ASSIGNED TASK: Beginning with the line containing "Instruction: Click the" and ending at the last line of the records, transcribe each line exactly. Do not include pictures.

RECORDS TO PROCESS:
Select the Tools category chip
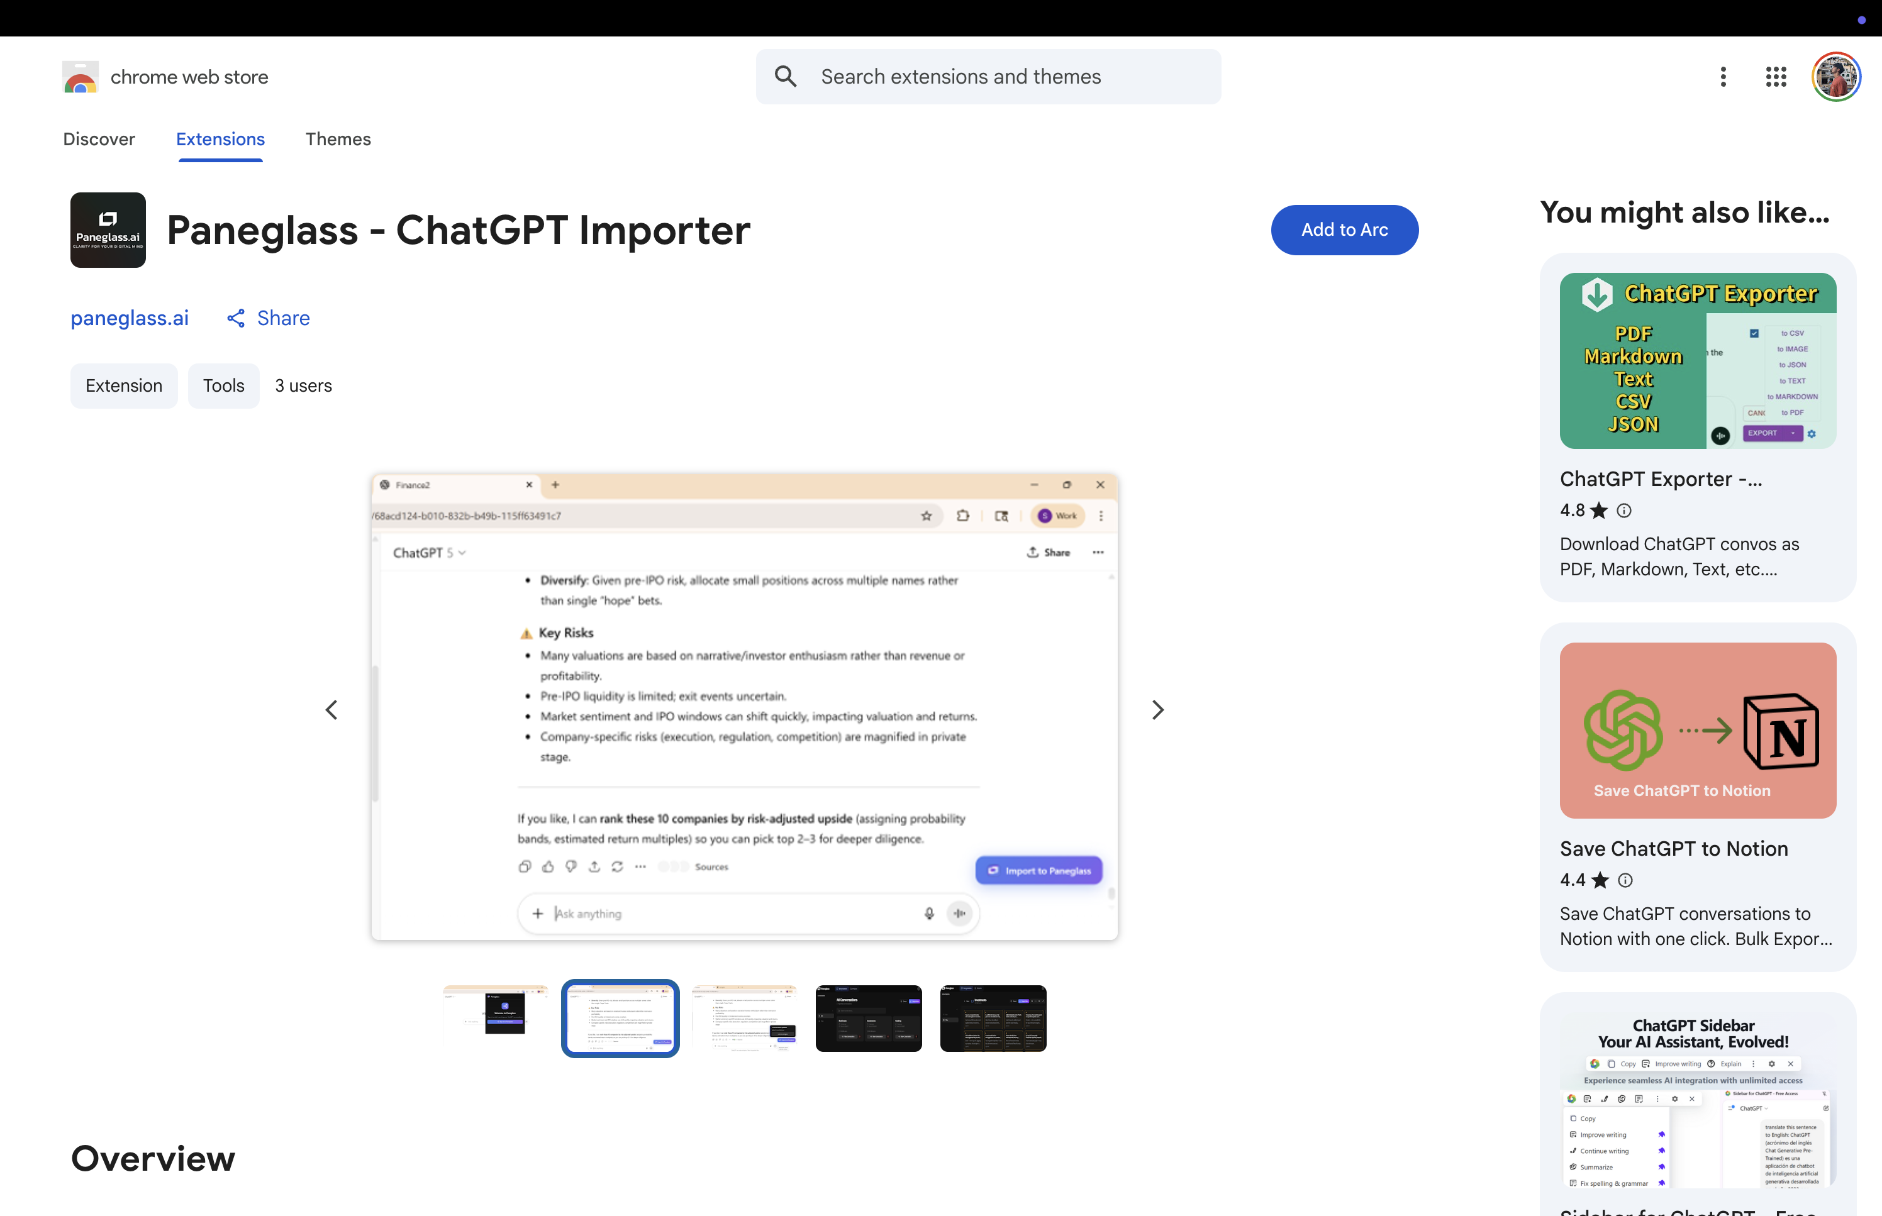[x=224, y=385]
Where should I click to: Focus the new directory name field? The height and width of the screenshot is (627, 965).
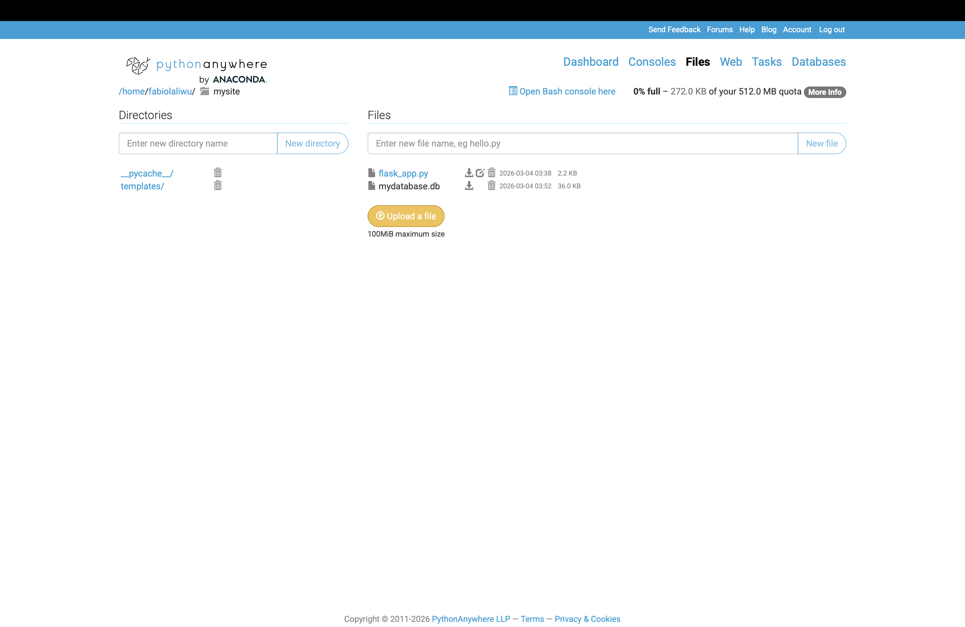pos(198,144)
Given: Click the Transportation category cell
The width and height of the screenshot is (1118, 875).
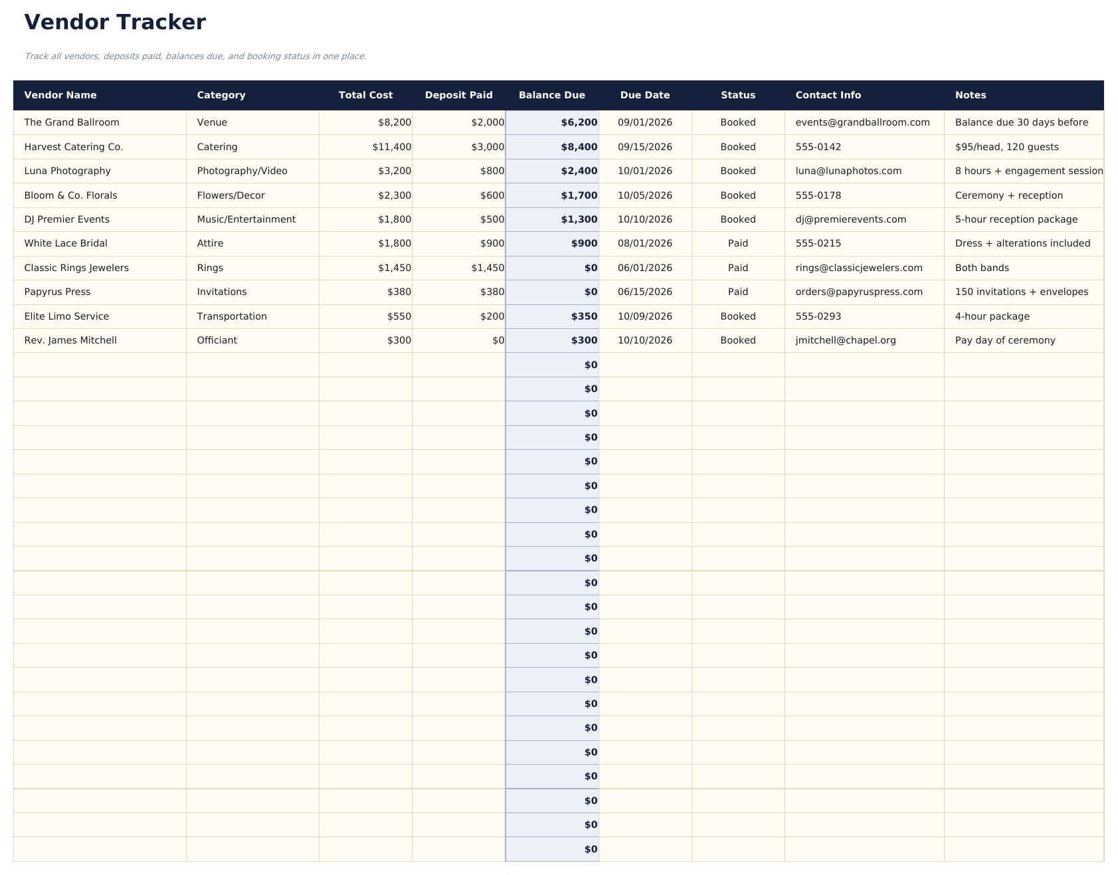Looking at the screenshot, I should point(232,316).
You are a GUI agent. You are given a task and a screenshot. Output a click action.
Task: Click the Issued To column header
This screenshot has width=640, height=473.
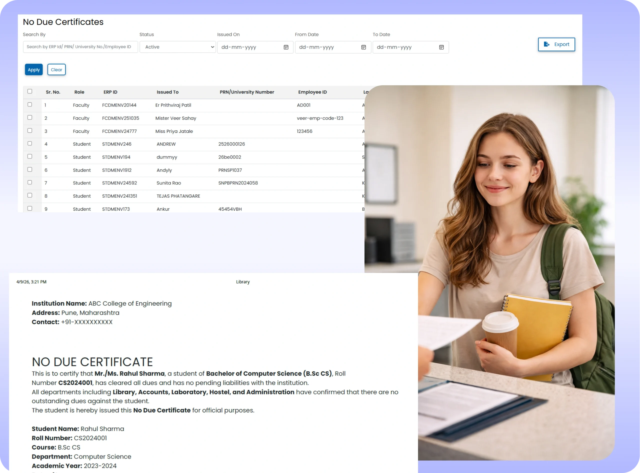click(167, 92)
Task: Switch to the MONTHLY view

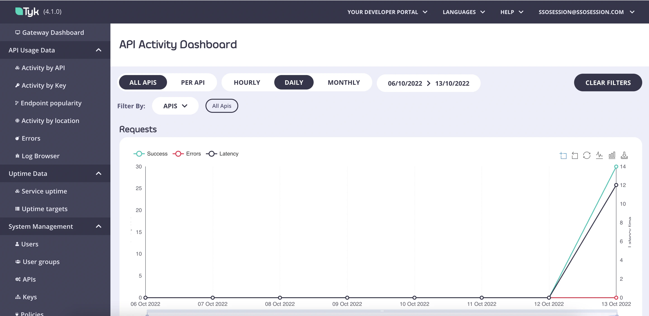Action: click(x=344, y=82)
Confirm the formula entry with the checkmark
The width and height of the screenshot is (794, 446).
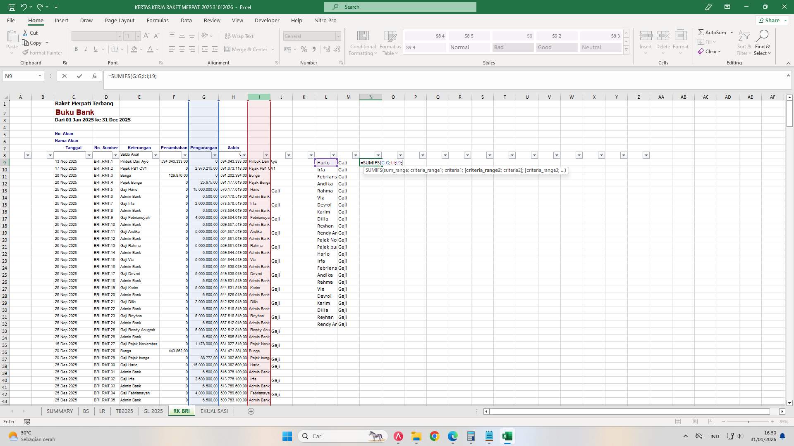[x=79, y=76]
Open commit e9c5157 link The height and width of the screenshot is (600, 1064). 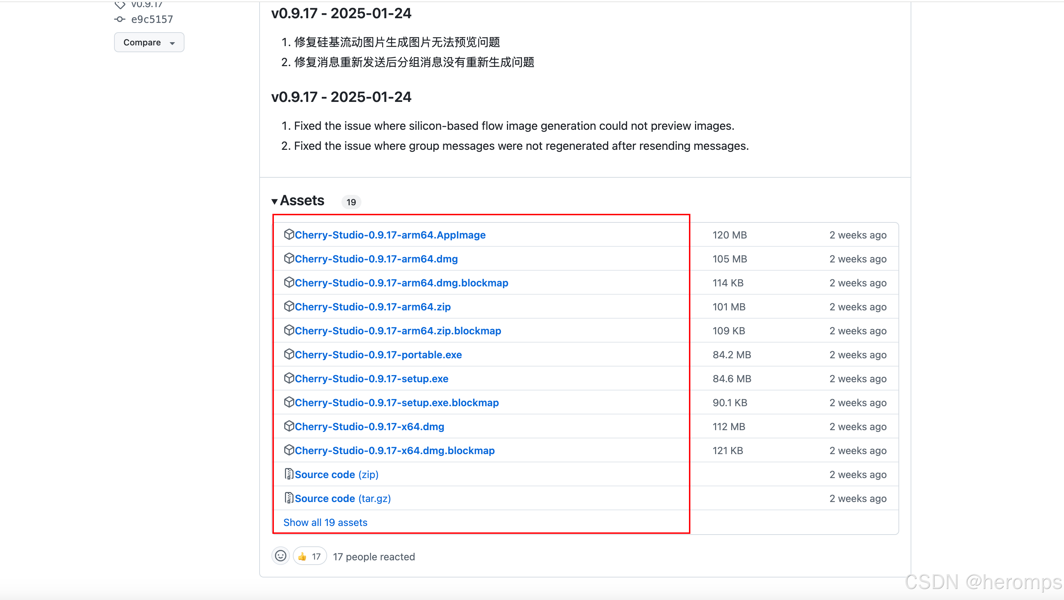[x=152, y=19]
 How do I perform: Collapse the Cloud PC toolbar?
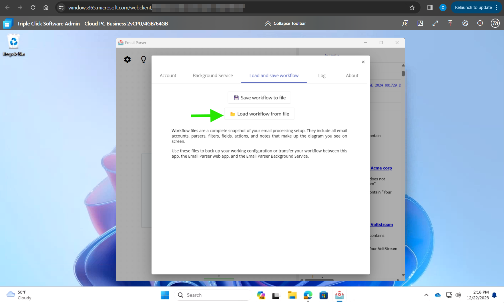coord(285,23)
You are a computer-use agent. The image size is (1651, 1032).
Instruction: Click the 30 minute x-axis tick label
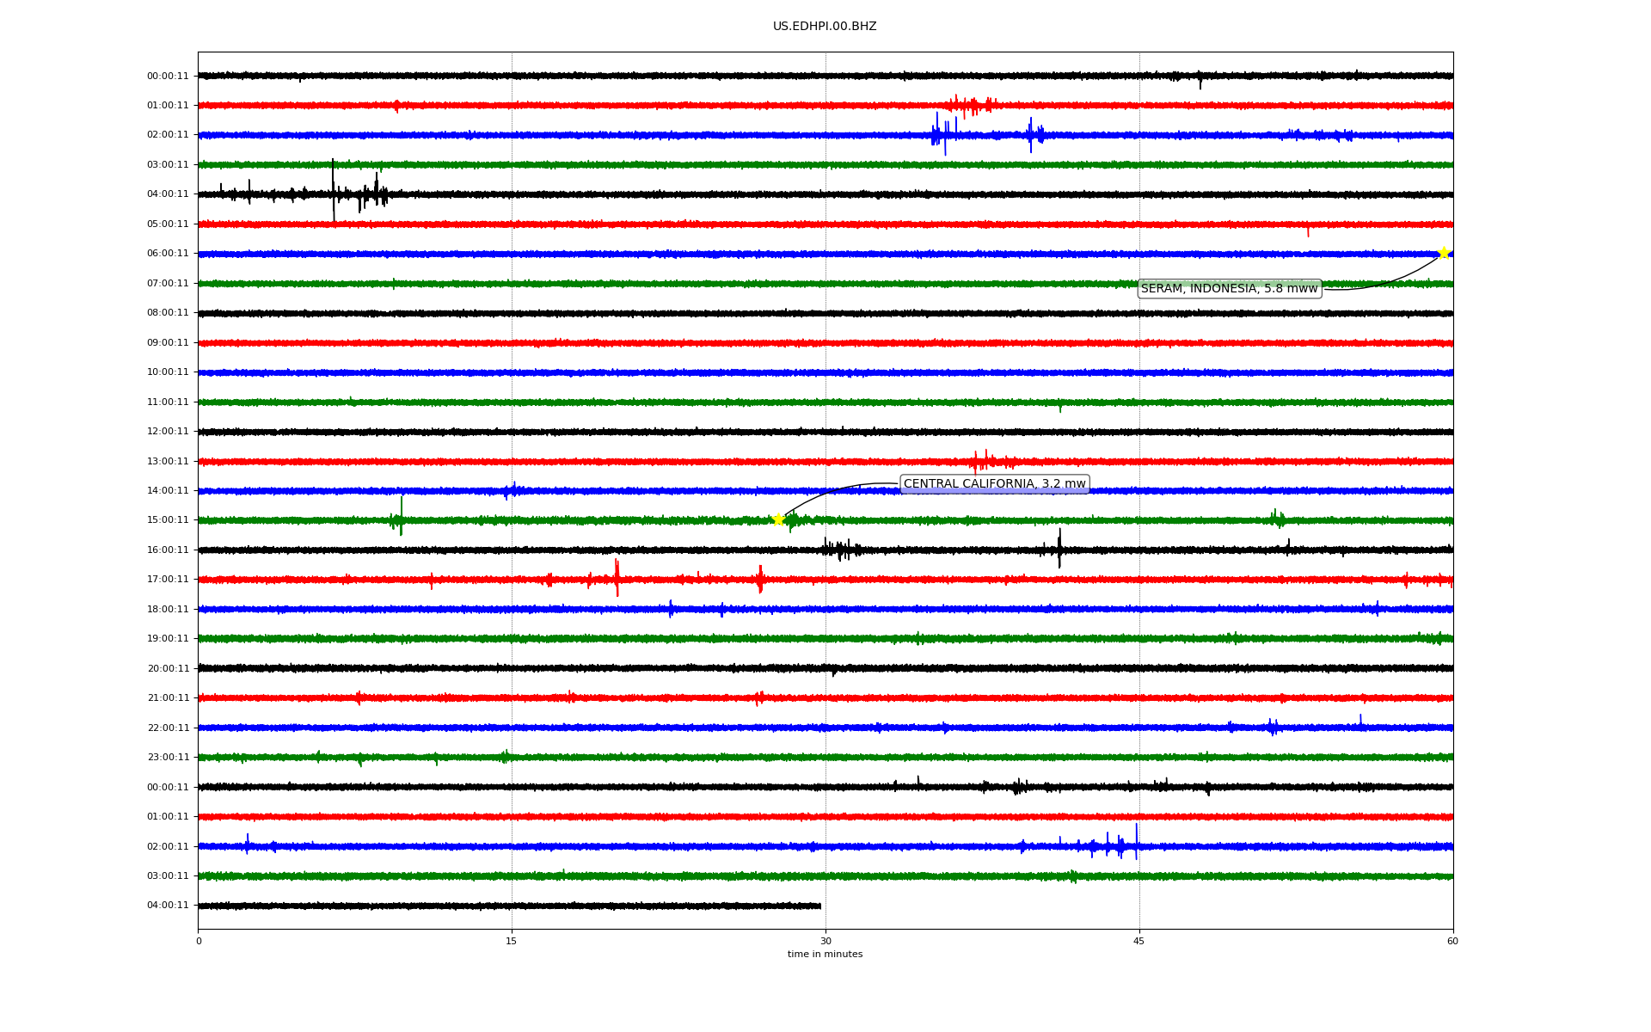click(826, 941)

EXERCISE OUTPUT:
Instruction: Click the 30 minute x-axis tick label
click(826, 941)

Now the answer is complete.